▶ DATA PROVIDED:
"""

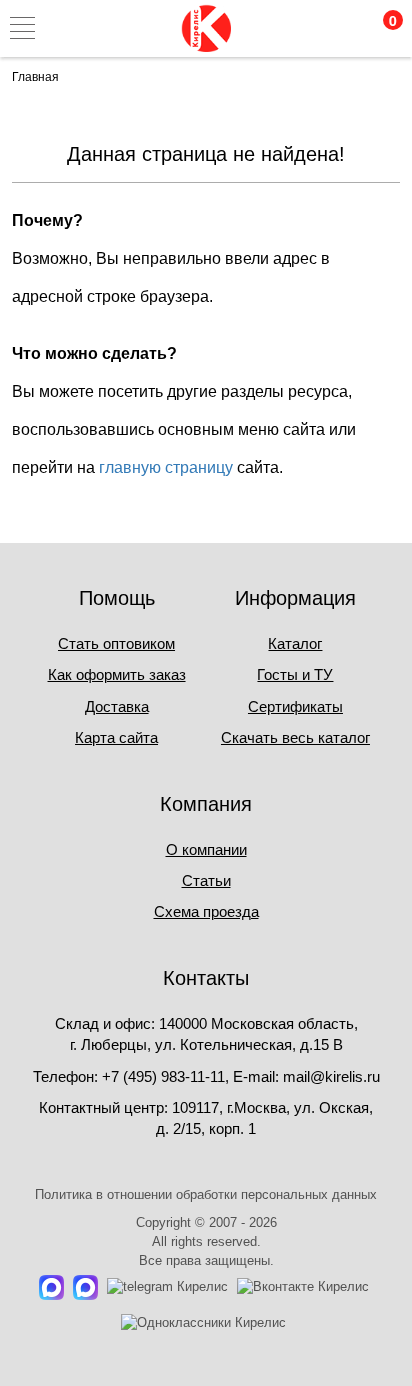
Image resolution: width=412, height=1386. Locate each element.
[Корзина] (380, 28)
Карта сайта (116, 737)
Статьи (206, 880)
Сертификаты (295, 706)
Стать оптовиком (116, 643)
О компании (206, 849)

"""

▶ EXERCISE:
Set down, word for word, only the lines running from the line with "[Корзина] (380, 28)" to the last line of the listing above. Both of those lines belong in your answer.

▶ THE COMPLETED TASK:
[Корзина] (380, 28)
Карта сайта (116, 737)
Статьи (206, 880)
Сертификаты (295, 706)
Стать оптовиком (116, 643)
О компании (206, 849)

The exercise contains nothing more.